■ Activity
From the top of the records below down to the line containing "Given: Open the 3 小时 timestamp link", reproduce every line exactly.

•••••

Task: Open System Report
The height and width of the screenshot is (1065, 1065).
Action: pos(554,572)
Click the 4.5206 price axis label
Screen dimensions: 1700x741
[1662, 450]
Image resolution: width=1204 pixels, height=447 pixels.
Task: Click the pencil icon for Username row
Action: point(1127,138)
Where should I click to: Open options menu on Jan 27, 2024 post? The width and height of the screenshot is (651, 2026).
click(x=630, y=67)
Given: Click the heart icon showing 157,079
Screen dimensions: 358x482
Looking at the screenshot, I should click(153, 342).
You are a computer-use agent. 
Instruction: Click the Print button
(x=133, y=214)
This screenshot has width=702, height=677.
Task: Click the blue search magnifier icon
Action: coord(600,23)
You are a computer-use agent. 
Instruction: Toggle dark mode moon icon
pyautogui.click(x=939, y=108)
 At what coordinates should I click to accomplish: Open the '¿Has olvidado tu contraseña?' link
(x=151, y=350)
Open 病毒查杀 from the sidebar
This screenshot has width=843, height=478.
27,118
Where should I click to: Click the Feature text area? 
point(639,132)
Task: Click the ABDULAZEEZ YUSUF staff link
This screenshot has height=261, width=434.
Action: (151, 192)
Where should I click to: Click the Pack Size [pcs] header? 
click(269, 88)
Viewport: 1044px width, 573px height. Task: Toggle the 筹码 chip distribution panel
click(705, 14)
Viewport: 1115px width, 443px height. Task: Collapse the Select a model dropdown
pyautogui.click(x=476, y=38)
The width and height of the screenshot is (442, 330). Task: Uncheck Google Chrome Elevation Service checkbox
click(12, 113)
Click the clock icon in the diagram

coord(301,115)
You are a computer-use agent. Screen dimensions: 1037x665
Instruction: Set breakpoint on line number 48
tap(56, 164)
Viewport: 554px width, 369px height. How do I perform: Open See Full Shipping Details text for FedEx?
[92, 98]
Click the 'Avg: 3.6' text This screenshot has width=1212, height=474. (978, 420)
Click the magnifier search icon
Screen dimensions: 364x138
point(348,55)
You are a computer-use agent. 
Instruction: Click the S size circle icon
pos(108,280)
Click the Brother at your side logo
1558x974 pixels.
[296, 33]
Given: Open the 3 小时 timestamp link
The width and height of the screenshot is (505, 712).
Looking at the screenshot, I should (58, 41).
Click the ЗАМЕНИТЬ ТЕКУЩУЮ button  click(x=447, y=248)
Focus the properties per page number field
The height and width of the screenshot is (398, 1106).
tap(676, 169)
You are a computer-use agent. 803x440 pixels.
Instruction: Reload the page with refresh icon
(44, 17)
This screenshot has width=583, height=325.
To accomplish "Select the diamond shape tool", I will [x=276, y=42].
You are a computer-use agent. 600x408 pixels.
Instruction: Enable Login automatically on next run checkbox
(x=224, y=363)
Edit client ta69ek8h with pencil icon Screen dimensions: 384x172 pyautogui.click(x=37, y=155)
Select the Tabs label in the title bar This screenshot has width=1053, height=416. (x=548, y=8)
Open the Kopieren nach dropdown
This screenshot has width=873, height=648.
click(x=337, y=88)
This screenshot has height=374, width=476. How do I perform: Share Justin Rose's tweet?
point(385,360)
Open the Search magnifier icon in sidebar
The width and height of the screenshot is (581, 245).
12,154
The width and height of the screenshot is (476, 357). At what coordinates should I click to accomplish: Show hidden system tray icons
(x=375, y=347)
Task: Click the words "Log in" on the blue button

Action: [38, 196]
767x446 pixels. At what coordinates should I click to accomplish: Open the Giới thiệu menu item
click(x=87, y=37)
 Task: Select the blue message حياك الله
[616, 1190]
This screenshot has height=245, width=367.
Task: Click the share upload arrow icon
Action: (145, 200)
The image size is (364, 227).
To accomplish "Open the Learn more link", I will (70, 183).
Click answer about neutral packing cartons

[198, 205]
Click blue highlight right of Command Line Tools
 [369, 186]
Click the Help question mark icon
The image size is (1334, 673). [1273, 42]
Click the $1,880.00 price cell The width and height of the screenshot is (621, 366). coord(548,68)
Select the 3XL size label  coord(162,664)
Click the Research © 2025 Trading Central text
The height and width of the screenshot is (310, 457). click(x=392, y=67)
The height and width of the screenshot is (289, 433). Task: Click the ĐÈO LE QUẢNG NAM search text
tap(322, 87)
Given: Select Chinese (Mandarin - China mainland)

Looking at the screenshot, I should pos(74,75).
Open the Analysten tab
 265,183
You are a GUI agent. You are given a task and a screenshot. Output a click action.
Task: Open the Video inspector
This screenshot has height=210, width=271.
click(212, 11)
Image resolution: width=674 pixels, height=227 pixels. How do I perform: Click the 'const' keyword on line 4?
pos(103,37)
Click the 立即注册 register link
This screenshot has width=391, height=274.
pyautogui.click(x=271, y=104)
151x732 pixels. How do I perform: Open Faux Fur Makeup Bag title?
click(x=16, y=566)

•••••

■ The completed task
Task: Open System Report
The height and width of the screenshot is (1065, 1065).
Action: pos(554,572)
Click the 4.5206 price axis label
Screen dimensions: 1700x741
[1662, 450]
Image resolution: width=1204 pixels, height=447 pixels.
Task: Click the pencil icon for Username row
Action: point(1127,138)
Where should I click to: Open options menu on Jan 27, 2024 post? The width and height of the screenshot is (651, 2026).
click(x=630, y=67)
Given: Click the heart icon showing 157,079
Screen dimensions: 358x482
Looking at the screenshot, I should click(153, 342).
You are a computer-use agent. 
Instruction: Click the Print button
(x=133, y=214)
This screenshot has width=702, height=677.
Task: Click the blue search magnifier icon
Action: coord(600,23)
You are a computer-use agent. 
Instruction: Toggle dark mode moon icon
pyautogui.click(x=939, y=108)
 At what coordinates should I click to accomplish: Open the '¿Has olvidado tu contraseña?' link
(x=151, y=350)
Open 病毒查杀 from the sidebar
This screenshot has width=843, height=478.
27,118
Where should I click to: Click the Feature text area? 
point(639,132)
Task: Click the ABDULAZEEZ YUSUF staff link
This screenshot has height=261, width=434.
Action: (151, 192)
Where should I click to: Click the Pack Size [pcs] header? 
click(269, 88)
Viewport: 1044px width, 573px height. Task: Toggle the 筹码 chip distribution panel
click(705, 14)
Viewport: 1115px width, 443px height. Task: Collapse the Select a model dropdown
pyautogui.click(x=476, y=38)
The width and height of the screenshot is (442, 330). Task: Uncheck Google Chrome Elevation Service checkbox
click(12, 113)
Click the clock icon in the diagram

coord(301,115)
You are a computer-use agent. Screen dimensions: 1037x665
Instruction: Set breakpoint on line number 48
tap(56, 164)
Viewport: 554px width, 369px height. How do I perform: Open See Full Shipping Details text for FedEx?
[92, 98]
Click the 'Avg: 3.6' text This screenshot has width=1212, height=474. (978, 420)
Click the magnifier search icon
Screen dimensions: 364x138
point(348,55)
You are a computer-use agent. 
Instruction: Click the S size circle icon
pos(108,280)
Click the Brother at your side logo
1558x974 pixels.
[296, 33]
Given: Open the 3 小时 timestamp link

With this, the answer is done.